Problem requirements.
Please output only the lines that begin at the line with "Where should I" and run through the end of the entries below, exactly as written. Drop all pictures.

Source records.
--------------------------------
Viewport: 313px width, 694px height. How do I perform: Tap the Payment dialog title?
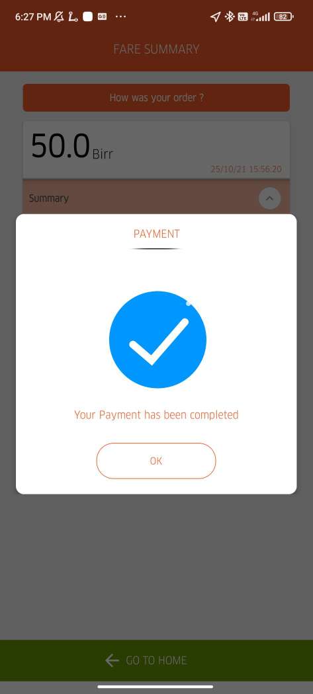156,234
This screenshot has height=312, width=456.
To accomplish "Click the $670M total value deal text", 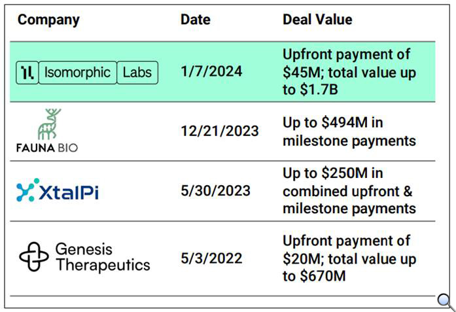I will (x=349, y=258).
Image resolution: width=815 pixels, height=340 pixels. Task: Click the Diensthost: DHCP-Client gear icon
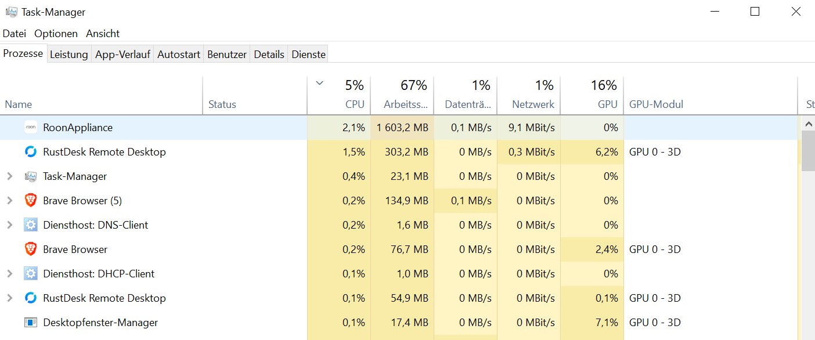(x=31, y=274)
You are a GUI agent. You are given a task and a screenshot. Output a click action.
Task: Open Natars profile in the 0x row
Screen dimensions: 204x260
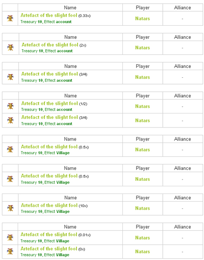(x=142, y=251)
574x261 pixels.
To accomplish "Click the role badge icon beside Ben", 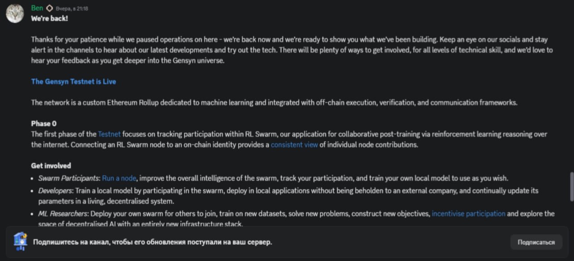I will [50, 9].
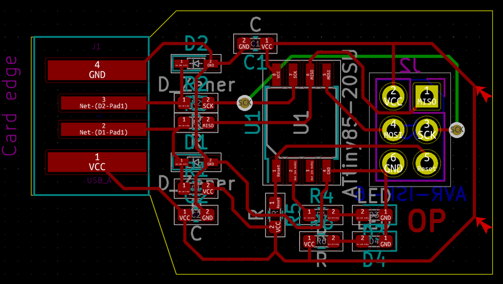
Task: Select U1 pin 4 GND pad
Action: click(x=326, y=168)
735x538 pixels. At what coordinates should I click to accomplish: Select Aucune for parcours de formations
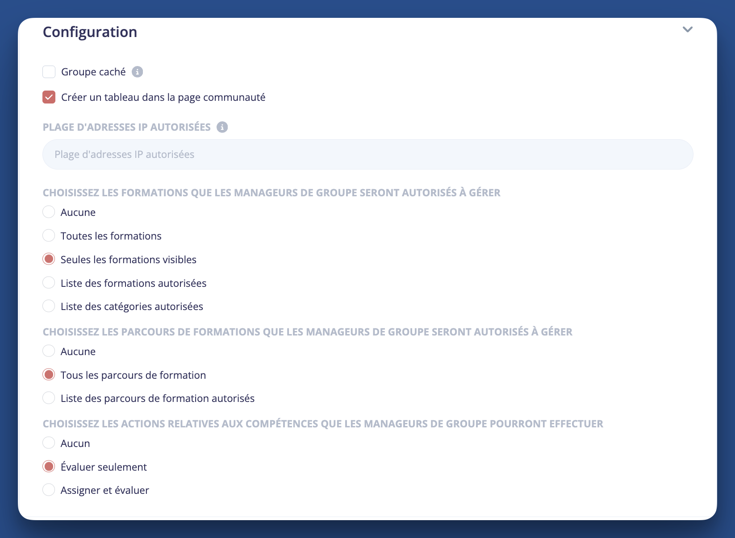click(x=49, y=351)
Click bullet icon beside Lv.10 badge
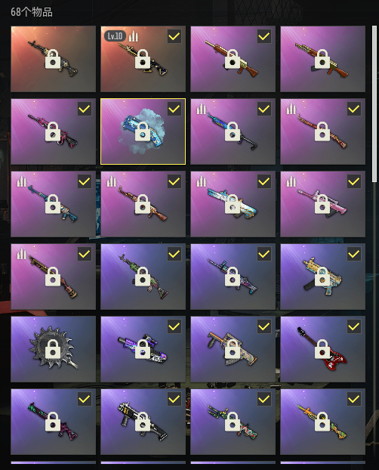 pyautogui.click(x=134, y=36)
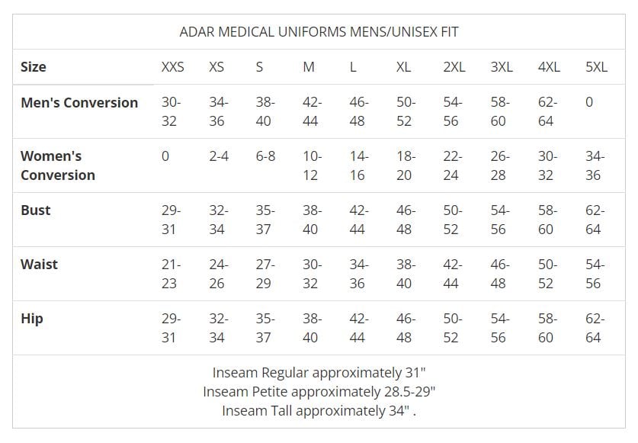The width and height of the screenshot is (638, 443).
Task: Select Women's Conversion value 2-4 for XS
Action: pos(219,156)
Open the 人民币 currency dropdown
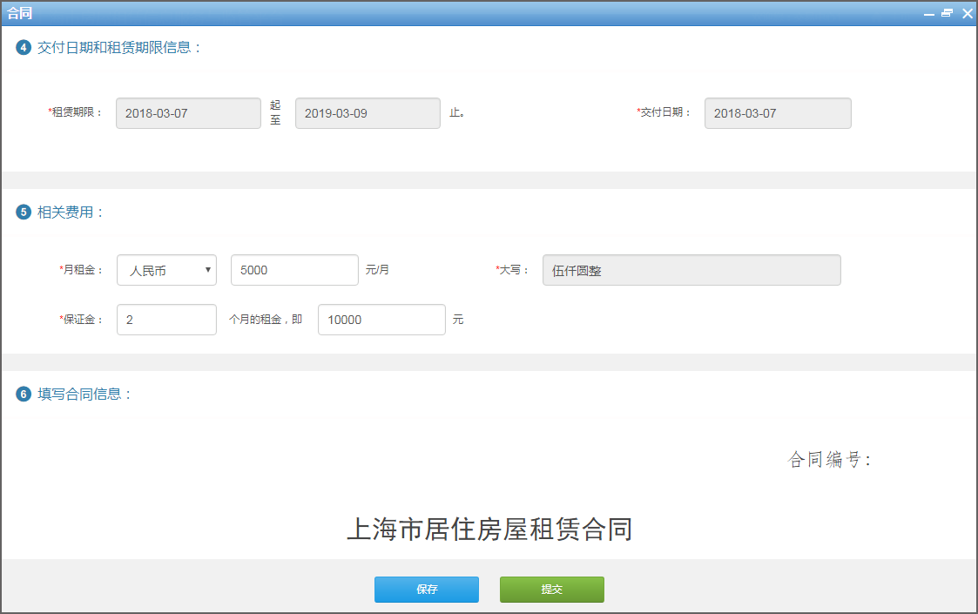Viewport: 978px width, 614px height. [x=166, y=270]
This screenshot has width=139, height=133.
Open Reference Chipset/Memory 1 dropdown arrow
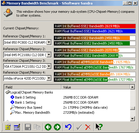click(49, 42)
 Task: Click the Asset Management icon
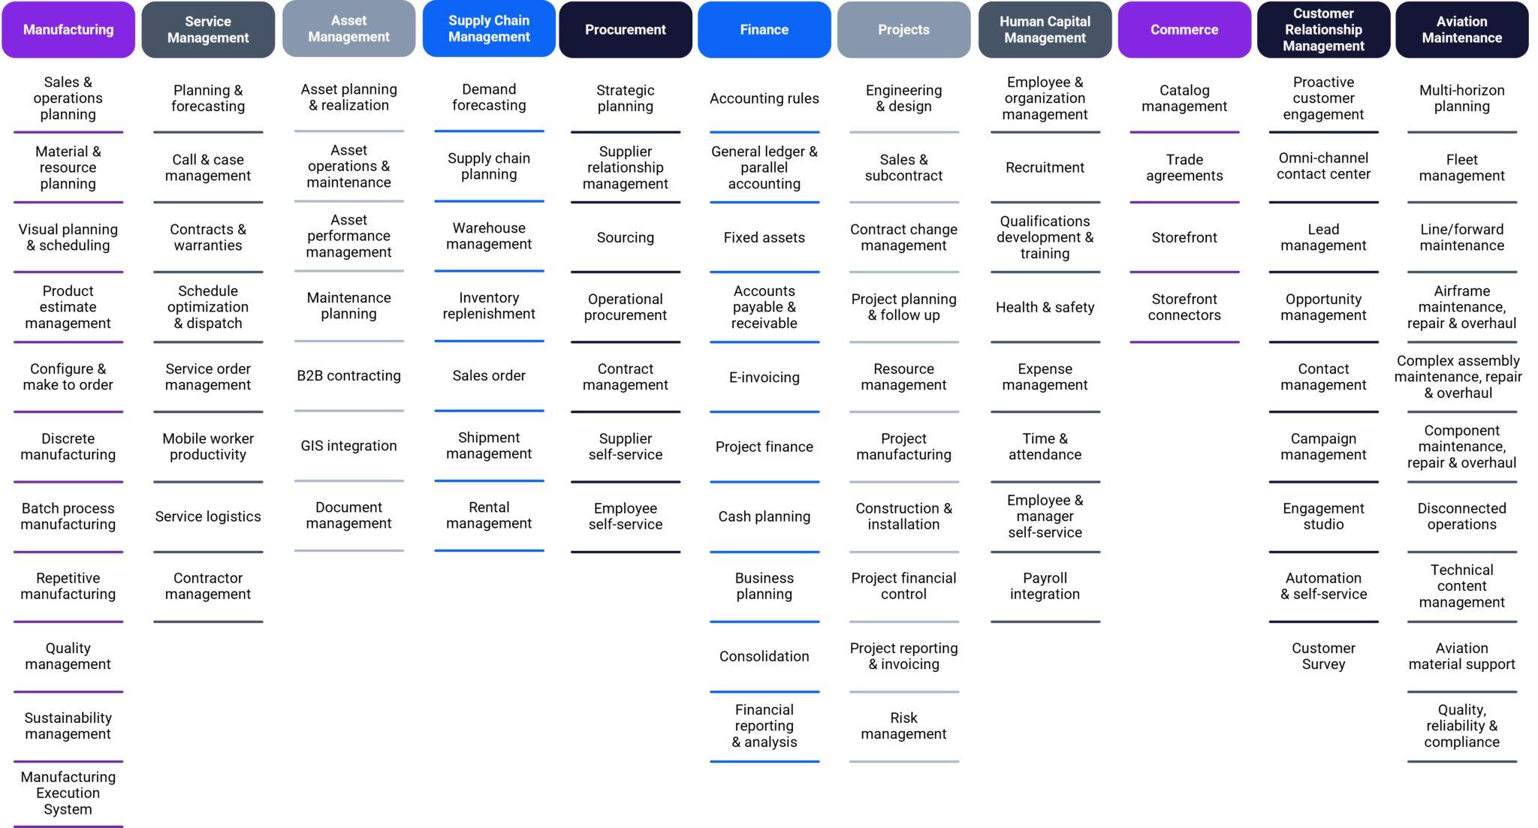click(x=348, y=29)
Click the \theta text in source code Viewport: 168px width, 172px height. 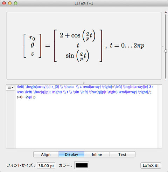69,87
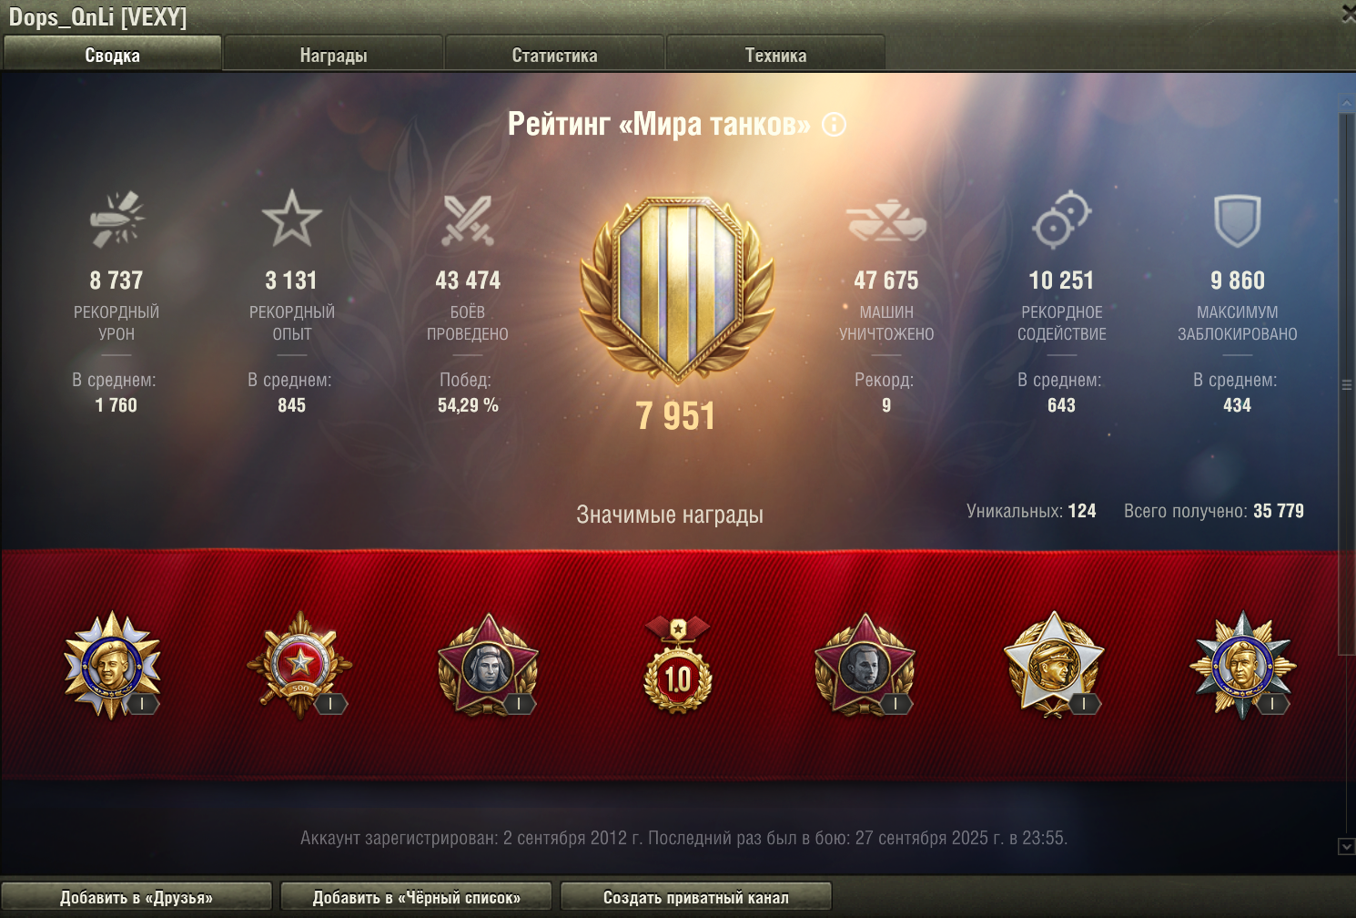Select the last silver-blue star medal
Viewport: 1356px width, 918px height.
(1243, 665)
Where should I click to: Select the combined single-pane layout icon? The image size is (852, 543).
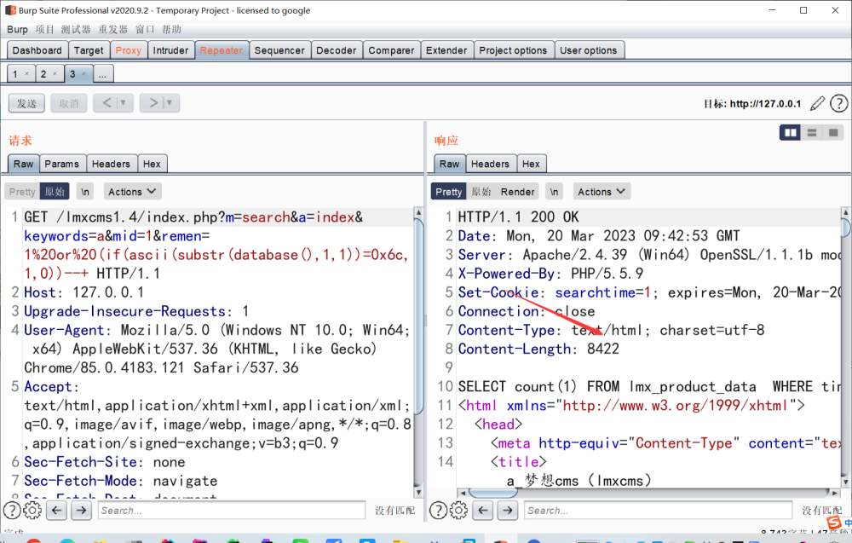pos(833,133)
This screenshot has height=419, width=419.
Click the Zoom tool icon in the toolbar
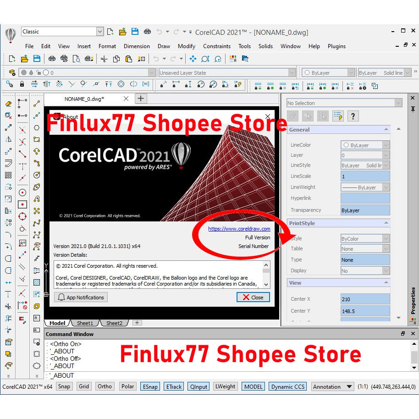tap(206, 59)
--------------------------------
Solved problem.
Where should I click to: Select the combined single-pane layout icon? The image size is (852, 543).
pos(833,133)
This screenshot has height=419, width=419.
Click the Zoom tool icon in the toolbar
tap(206, 59)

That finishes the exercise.